Kesseler kanı akmaz, kanı aksa gıkı çıkmaz pek muhterem iktidarımız, insanhakkıperver ve özgürlük delisi bünyesiyle gözünü budaktan sakınmayan hamlesine, darbe anayasasını değiştirme konusundaki cüretine alkış beklemekte.

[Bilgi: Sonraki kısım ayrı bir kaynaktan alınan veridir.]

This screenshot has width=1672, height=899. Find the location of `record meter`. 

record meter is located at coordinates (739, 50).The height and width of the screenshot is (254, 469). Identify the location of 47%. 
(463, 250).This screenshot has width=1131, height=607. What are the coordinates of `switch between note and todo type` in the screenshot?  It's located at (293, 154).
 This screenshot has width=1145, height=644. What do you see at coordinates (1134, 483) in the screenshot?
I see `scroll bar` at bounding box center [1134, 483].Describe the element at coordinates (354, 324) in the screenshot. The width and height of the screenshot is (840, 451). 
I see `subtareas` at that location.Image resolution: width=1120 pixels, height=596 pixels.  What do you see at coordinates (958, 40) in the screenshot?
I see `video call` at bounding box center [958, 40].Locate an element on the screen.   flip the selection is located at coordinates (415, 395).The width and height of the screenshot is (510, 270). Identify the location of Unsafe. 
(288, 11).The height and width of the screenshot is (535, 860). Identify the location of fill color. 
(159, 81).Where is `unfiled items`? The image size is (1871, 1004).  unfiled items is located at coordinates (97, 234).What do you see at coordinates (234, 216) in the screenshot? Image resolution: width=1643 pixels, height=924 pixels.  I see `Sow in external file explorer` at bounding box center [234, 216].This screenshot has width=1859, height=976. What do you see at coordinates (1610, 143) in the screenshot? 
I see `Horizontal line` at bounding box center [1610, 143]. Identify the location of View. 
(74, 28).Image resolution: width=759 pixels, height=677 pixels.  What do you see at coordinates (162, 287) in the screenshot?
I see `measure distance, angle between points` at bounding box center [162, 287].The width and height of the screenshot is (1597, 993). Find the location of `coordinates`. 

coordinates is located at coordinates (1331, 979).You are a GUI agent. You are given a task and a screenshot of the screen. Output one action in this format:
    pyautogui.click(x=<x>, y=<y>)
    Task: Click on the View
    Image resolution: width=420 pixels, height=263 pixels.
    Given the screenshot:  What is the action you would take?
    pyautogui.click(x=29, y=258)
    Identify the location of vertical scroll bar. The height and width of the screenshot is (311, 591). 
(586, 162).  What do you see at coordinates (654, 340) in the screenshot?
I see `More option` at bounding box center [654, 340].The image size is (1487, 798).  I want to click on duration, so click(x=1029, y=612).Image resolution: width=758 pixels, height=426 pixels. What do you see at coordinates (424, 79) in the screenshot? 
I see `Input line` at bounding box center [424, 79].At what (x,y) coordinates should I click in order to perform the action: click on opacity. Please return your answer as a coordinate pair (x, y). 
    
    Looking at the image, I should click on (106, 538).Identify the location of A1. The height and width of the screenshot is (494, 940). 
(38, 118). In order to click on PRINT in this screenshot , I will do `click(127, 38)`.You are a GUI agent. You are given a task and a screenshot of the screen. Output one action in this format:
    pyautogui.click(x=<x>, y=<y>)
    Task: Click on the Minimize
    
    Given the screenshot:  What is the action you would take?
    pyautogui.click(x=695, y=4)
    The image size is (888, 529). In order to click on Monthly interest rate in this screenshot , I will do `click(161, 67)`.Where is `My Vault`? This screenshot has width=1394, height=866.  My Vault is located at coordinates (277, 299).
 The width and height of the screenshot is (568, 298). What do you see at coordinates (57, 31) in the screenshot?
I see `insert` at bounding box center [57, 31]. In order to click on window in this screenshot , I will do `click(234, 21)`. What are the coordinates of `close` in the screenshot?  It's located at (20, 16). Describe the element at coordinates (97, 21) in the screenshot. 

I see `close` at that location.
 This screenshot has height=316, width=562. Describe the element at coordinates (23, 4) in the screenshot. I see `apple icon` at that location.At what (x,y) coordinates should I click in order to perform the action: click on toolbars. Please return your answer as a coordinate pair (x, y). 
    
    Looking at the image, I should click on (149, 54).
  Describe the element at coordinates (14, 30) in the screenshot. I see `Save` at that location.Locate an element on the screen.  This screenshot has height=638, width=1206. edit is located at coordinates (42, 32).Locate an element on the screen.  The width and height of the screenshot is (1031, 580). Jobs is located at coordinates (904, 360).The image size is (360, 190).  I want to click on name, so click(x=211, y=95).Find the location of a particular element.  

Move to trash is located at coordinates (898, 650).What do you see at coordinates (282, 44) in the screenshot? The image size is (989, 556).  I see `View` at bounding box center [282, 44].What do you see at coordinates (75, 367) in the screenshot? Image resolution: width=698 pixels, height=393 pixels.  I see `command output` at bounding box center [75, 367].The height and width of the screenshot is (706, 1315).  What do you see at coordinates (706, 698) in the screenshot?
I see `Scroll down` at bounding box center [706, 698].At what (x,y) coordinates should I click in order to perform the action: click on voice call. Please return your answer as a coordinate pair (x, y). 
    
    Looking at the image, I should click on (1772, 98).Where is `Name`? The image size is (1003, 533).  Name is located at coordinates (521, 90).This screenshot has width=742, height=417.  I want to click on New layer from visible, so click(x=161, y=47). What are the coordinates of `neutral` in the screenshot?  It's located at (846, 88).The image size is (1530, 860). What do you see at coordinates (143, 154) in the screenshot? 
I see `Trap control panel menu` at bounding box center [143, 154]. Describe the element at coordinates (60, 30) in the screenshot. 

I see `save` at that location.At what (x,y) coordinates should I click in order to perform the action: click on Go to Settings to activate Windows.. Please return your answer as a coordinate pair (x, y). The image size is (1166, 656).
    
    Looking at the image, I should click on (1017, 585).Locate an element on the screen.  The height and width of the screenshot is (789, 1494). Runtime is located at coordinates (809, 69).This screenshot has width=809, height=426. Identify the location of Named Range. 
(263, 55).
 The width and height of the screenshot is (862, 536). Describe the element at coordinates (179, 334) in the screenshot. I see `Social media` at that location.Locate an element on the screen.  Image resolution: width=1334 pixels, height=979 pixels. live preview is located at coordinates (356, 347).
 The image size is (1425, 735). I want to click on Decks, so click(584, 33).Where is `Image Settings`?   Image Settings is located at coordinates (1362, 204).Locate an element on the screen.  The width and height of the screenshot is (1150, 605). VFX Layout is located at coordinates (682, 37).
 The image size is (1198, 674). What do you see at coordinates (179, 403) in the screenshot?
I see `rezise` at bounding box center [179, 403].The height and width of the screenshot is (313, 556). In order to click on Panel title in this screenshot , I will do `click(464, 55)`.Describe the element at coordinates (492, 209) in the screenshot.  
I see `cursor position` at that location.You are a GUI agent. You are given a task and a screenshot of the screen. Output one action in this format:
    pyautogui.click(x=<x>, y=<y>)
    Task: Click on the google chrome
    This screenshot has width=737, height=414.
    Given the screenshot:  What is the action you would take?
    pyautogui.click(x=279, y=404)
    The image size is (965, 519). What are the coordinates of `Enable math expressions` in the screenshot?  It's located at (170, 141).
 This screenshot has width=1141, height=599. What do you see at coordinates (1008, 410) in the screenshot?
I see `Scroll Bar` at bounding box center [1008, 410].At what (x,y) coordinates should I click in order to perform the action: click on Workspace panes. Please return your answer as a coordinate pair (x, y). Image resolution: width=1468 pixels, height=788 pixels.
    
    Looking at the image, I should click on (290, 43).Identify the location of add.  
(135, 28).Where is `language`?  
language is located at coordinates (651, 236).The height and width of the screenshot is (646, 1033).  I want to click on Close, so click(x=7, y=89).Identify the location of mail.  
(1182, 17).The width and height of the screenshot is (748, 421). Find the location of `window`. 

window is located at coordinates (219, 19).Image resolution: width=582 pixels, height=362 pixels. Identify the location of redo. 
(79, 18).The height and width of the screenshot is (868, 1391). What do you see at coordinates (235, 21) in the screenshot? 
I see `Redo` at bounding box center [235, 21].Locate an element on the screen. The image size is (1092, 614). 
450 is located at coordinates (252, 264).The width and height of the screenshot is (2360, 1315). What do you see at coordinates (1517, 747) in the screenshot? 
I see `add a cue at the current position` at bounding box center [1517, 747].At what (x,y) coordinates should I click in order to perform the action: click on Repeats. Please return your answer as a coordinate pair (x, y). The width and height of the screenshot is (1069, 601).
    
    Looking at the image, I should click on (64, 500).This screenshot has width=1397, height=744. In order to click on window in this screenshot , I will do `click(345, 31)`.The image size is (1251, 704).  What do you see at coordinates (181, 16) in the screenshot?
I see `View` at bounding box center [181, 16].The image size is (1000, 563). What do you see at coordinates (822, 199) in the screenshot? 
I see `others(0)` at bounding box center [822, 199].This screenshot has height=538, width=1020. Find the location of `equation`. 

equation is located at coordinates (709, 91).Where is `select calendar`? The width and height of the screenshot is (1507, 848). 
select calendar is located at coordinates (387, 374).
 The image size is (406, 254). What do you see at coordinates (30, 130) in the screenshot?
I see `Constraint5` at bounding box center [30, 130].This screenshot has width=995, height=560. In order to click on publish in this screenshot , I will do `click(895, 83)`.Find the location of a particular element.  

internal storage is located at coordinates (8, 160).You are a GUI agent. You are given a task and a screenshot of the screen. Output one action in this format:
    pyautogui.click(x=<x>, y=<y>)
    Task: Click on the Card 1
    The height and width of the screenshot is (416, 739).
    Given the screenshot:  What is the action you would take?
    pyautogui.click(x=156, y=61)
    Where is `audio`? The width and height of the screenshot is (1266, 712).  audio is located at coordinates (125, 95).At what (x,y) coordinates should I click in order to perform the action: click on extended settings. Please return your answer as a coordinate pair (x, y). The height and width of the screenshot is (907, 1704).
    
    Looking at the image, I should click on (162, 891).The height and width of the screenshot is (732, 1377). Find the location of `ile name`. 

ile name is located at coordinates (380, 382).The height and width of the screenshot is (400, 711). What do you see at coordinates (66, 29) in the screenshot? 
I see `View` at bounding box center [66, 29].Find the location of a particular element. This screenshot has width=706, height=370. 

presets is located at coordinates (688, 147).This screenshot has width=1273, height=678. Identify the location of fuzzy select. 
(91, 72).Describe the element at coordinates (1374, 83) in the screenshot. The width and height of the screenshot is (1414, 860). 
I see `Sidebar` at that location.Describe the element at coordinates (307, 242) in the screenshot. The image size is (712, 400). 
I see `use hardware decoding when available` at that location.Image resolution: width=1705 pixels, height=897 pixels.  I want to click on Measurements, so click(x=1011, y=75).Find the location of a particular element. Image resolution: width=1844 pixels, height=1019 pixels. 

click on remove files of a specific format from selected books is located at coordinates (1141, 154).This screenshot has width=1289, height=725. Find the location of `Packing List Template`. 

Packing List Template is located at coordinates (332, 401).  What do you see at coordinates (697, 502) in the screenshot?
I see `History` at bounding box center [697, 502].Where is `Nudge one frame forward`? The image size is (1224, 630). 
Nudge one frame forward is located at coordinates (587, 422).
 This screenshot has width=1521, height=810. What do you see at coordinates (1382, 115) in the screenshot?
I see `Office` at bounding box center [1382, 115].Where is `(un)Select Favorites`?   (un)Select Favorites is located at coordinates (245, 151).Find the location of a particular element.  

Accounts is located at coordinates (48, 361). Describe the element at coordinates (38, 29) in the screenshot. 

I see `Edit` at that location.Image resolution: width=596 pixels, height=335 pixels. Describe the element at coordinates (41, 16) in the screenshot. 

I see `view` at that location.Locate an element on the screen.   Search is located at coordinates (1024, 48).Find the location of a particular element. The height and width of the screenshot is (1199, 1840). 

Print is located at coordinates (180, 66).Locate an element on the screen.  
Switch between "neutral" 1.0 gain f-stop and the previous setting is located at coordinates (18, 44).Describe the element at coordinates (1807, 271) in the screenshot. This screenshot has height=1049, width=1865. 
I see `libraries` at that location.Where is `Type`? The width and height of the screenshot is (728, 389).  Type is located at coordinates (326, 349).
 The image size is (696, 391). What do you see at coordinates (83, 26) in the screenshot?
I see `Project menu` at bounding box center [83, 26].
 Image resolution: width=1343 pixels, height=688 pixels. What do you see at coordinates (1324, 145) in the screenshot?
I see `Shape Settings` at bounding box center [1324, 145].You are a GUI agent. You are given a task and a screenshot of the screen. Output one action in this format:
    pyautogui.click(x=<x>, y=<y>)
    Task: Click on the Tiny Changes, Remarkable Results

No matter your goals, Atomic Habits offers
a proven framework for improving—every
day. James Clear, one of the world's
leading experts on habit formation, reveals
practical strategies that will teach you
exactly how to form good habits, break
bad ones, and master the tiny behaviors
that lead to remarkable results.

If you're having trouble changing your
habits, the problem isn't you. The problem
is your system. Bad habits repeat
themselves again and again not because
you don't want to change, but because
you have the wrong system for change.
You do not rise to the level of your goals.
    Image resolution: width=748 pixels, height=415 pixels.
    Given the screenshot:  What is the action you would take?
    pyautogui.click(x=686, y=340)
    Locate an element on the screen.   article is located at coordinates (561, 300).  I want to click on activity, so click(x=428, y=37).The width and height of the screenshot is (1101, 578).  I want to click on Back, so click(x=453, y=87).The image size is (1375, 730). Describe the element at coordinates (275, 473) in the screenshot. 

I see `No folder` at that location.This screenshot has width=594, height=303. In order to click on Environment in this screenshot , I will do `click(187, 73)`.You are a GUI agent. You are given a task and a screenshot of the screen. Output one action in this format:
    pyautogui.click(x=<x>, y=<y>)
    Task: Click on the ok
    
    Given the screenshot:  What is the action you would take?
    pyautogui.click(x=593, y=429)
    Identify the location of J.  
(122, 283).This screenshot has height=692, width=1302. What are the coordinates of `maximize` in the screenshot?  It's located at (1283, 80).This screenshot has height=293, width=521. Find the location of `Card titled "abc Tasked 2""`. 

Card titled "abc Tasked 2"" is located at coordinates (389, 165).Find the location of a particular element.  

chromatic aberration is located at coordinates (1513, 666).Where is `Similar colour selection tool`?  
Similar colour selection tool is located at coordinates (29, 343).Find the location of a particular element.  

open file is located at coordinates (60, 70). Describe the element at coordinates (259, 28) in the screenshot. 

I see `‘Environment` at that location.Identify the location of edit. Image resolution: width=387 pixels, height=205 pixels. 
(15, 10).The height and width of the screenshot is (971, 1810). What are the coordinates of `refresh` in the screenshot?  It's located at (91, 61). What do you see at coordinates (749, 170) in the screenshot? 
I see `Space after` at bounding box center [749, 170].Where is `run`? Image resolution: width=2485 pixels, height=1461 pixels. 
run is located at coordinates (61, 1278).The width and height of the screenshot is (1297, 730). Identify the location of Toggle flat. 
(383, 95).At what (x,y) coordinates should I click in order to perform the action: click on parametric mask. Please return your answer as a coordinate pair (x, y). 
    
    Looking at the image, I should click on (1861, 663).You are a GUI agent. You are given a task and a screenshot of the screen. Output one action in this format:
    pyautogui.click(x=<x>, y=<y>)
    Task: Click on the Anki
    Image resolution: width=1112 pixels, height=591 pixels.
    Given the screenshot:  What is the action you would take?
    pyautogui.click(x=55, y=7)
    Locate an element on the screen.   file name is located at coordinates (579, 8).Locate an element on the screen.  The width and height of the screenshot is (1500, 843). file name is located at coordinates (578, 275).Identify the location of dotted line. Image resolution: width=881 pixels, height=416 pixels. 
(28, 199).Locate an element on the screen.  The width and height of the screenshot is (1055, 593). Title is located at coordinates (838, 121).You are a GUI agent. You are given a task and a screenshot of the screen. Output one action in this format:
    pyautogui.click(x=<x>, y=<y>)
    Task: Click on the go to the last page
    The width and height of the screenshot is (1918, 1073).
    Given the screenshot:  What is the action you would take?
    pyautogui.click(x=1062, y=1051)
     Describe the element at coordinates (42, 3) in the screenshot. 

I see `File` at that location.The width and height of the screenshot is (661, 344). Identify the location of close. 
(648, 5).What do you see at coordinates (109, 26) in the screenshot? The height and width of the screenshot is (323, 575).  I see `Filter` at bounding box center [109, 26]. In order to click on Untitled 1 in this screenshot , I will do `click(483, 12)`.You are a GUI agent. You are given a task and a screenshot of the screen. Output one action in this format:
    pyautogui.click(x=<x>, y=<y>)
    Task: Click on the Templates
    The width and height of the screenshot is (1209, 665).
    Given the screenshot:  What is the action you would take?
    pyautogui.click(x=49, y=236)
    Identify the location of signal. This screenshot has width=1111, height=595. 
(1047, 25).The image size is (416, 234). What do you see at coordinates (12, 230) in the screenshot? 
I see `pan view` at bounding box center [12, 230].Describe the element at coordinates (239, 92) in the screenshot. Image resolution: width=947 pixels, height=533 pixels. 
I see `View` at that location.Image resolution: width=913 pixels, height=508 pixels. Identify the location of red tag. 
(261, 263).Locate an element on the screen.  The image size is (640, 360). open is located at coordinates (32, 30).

Fakat küçük bir detay var; konu hakkındaki tek tepkinin alkış olmasına müsade edilmekte, aksi halde "az bi kadir kıymet bilin, adamı hasta etmeyin" hezeyanıyla alkış dışı tepkiler çıkışa çağrılmakta... 
***
Yargıtay Başkanı Hasan Gerçeker, taslak ile ilgili eleştirel açıklamalarını kamuoyuyla paylaşmasının hemen akabinde, bar bar bağrılmak suretiyle çıkışa çağrıldı. Başbakan kendisine "Cübbeni çıkar öyle gel" diyerek, politik sesleniş üslubunda çığır açtı. (Gerçi bu çığrından çıkmış agresif çığır bizzat zat tarafından epey önce zaten açılmıştı, o yüzden şimdi 'bu çığırda yeni bir sayfa açtı' diyelim.) Ankara'dan alınan son bilgilere göre, Gerçeker bu davete icabet edip etmemek hususunu mütalaa etmek üzere mahalleden bir takım arkadaşına olağanüstü toplantı çağrısı yaptı. Yaptığı çağrı aradan geçen saatlere rağmen karşılık bulmayınca kırgın bir ifadeyle Yargıtay binasını terkeden Gerçeker, gazetecilerin sorularına "ulan satılmış lan bunların hepsi" demekle yetindi.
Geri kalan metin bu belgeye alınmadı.